Власик пенсне поднял, обратно его к Берии пристегнул, берет наркома за шкирку, силком на стул усаживает, сует в руку стакан чая.

А Поскребышев достает бумажку, точь-в-точь ту же, что Берия у Сталина видел.

— Это копия, я ее на всякий случай припрятал. Чтобы санитаров из психушки не вызывать каждый раз. А то были уже случаи… Вот, смотри.

— Опись имущества, изъятого на дачах и квартире Ягоды, — бормочет Берия вслух, с перепугу читать про себя разучился. — Револьверов разных девятнадцать… Вин заграничных разных тыща двести бутылок… Сигарет заграничных разных одиннадцать тыщ штук… Анти… Антиквариата всякого триста предметов… Коллекция по-по-по…

— Порнографических снимков, — Власик подсказывает не глядя.

— Четыре тыщи девятьсот штук… Ф-ф-фильмов по-по-порно… А-а-адиннадцать… Ч-ч-ч… Че-че-че… ЧЛЕН!!!

Власик быстро стакан с чаем подхватил — у Берии нервная трясучка началась.

— Может водки ему? — спрашивает.

Поскребышев свой чай допивает, кружка у него здоровая эмалированная, на пол-литра, не меньше. Сует ее куда-то под стол, зачерпывает, протягивает исстрадавшемуся наркому. Берия кружку в обе руки — и давай хлебать. Выдул до донышка, цап со стола вазочку с малиновым вареньем и прямо без ложки, через край ее опорожнил. Закусил, значит. И вроде глядит уже куда бодрее. Хвать бумажку, читает последнюю строчку:

— Резиновый искусственный половой член — одна штука!

— Понял? — Власик ему.

— Понял… Люди! Что это было?!

— А это Хозяин вас, наркомов, проверяет так, — объясняет Поскребышев. — Оценивает, вдруг вы совсем уже морально-политически разложились, или можете работать еще. Оружие, шмотки, картинки-иконки, даже порнографию, он более-менее терпит. Прощает. Но как дойдет до члена — пиши завещание. У тебя, я вижу, нету. Вот и гуляй пока.

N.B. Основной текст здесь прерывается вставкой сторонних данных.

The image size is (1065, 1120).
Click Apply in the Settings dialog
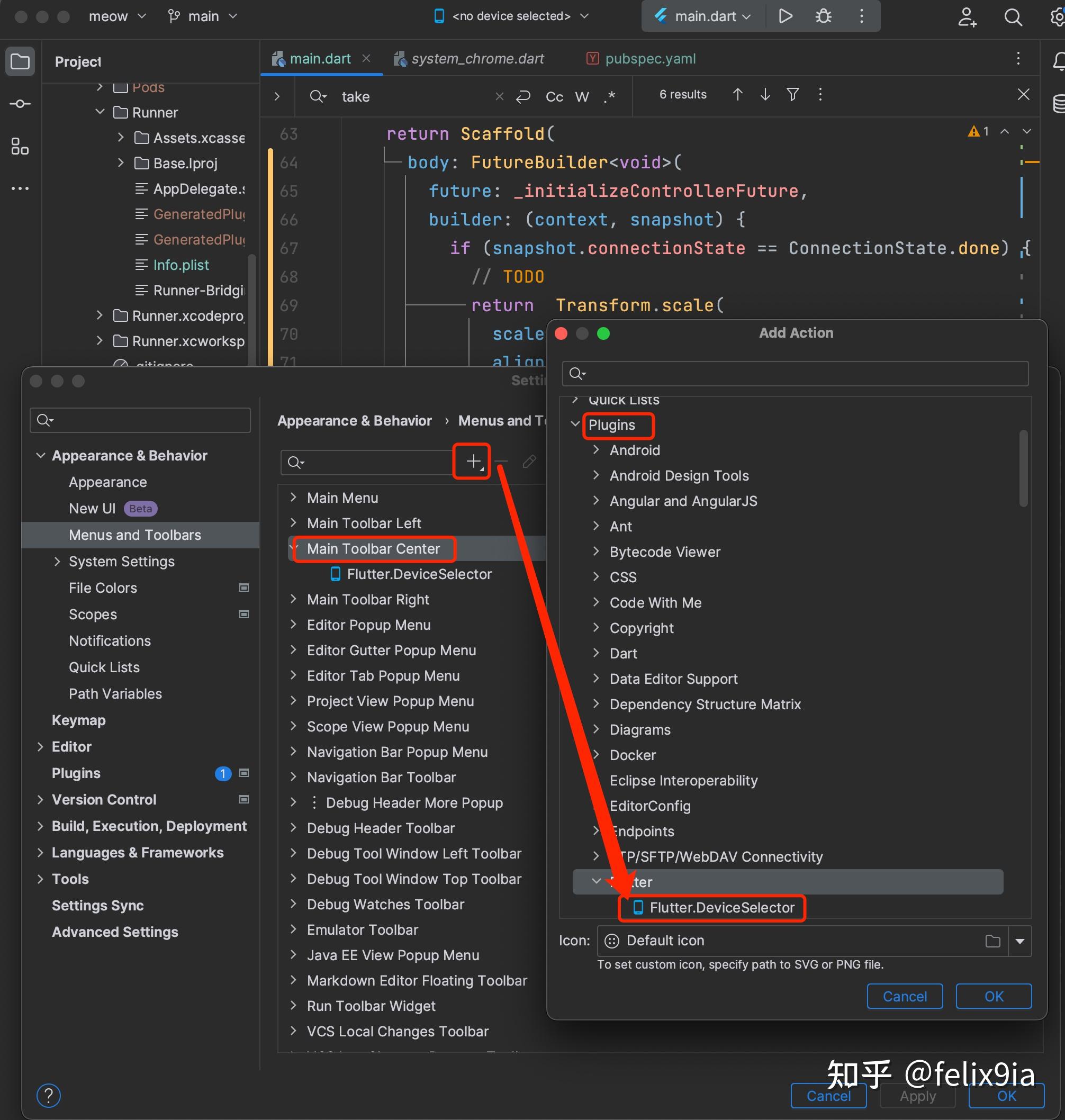pos(917,1096)
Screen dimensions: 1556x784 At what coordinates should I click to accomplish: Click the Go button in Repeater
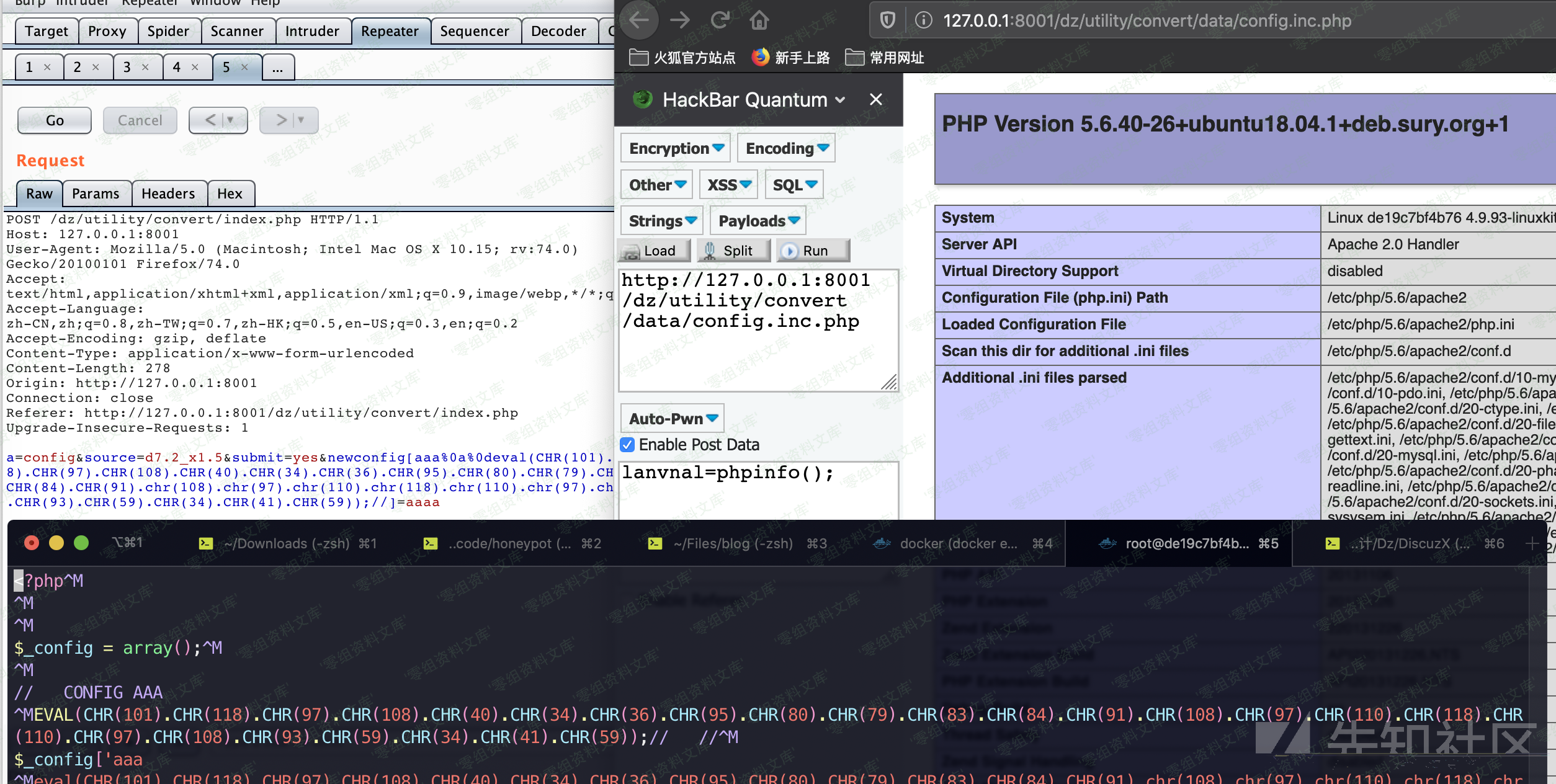click(55, 120)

— Нету… То есть как нету? Есть. Но не резиновый же!

— Вот потому ты и живой, что не резиновый! — Власик наркома по плечу хлопает. — А то пришел бы Каганович с лопатой и твой собственный оттяпал!

— Шутишь?

— Ну щас.

— Правда не шутишь?!

— Шучу, шучу. Нечего Кагановичу больше делать, с лопатой за тобой бегать. Лазарь Моисеич занят, ночей не спит, землю роет.

— Да ну вас! — Берия говорит, поднимаясь со стула довольно уверенно, хотя и с некоторой дрожью в коленках. — Верно Коба сказал, с вами того и гляди с ума сойдешь!

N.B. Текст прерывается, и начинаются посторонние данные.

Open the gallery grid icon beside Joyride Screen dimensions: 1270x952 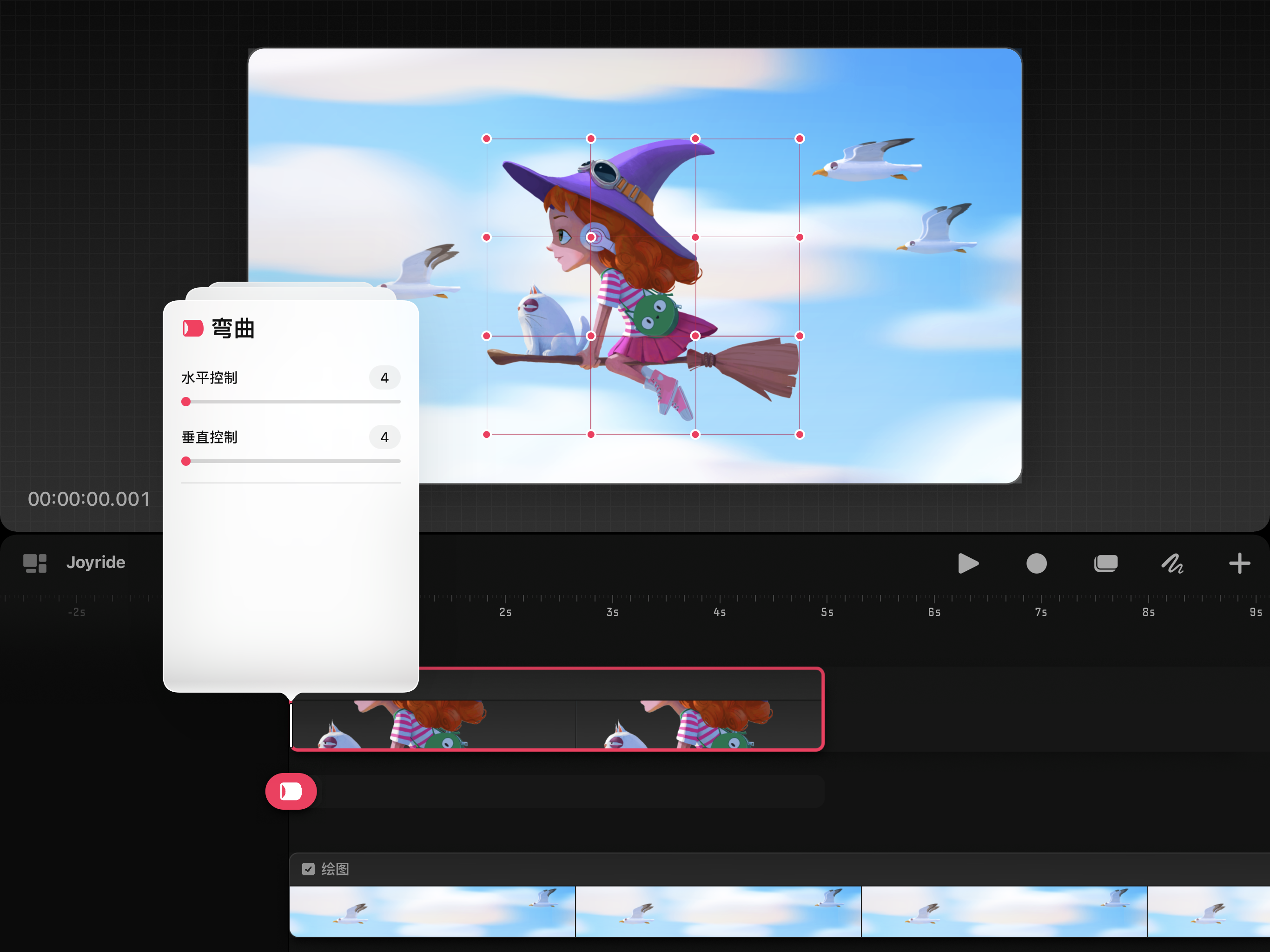pos(34,563)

— Ну да, мы такие, — соглашается Поскребышев и зачерпывает опять кружкой из-под стола. — С нами один товарищ Сталин и может работать. Он ведь Сталин. Другие не выдерживают, ты сам погляди, все Политбюро — дурак на дураке. А какие были люди!

И поди пойми, это серьезно он или прикидывается.

Стоит Берия, а сам думает: видели вы мой позор — ох, не прощу. Выжду случая и так не прощу, внукам своим закажете над людьми издеваться. Тоже мне, понимаешь, нашлись ангелы без резиновых членов. У самих небось полные закрома барахла ворованного.